▶ Text excerpt:
..............................

Carl Russo, the former don of Cisco Systems Inc.'s (Nasdaq: CSCO) optical networking business, has returned to the telecom industry with his usual flair, say well-connected sources in Santa Rosa, California's Telecom Valley. Though he swore off operating roles once upon a time, Calix Networks chairman Russo has returned to become the equipment maker's president and CEO, sources say.

Mike Hatfield, Calix's first CEO, isn't going anywhere. He's taken the title of chief strategy officer and will continue to drive Calix's product strategy, a source says. At least from the onset, this doesn’t look to be a repeat of what happened at Cerent Corp., where Hatfield grew a fledgling business, handed it off to Russo, and then moved on.

Russo retired from Cisco in May 2002. He'd been at Cisco since late 1999, when the networking giant bought Cerent Corp. in a deal worth nearly $6.9 billion in stock. Russo's reasons for retiring in May included spending more time with his family and taking time to drive in the CART Toyota Atlantic Championship series.

..............................

Entries from a collection:

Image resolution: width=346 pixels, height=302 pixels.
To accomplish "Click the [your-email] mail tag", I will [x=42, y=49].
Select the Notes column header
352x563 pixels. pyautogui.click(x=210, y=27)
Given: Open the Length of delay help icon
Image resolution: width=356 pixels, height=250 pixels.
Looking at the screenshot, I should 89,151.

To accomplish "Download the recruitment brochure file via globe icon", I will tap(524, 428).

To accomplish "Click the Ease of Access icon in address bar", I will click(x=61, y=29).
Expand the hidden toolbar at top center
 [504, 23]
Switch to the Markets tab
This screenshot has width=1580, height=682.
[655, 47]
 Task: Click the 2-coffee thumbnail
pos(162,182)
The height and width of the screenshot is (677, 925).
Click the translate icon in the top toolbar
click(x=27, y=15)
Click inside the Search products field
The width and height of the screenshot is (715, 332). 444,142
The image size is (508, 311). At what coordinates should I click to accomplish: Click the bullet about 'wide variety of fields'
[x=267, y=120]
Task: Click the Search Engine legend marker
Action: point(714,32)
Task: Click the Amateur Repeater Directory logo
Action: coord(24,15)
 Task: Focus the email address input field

..............................

▶ Requests:
1 – In the Carl Russo article, what title has Mike Hatfield taken at Calix?
2 – Please carry the Carl Russo article forward, starting right after its final sentence.
These entries have nothing to do with the Carl Russo article.

▶ Per-task answers:
1 – Chief strategy officer.

2 –
There's no word on how Russo made out with the family, but behind the wheel he didn't do as well as he had in the mid 80s, when he was driving a Formula Ford in the Skip Barber Racing Series. Russo drove 20 races in the Toyota Atlantic series with 11th place being his best finish, according to a report in the San Jose Mercury News. In prize winnings, he placed 22nd in a field of 38. Driver Aaron Justus finished the season for Russo's team, and next season Justus will do the driving, with Russo listed as the team's owner.

Sources won't speculate on the reasons behind Russo's return. However, his recent racing experience and his past executive roles offer two hints: First, he knows how to build and run a business; and second, as he gets older, he knows when to step aside for the sake of giving his team a better chance to win.

Calix declined to comment for this article.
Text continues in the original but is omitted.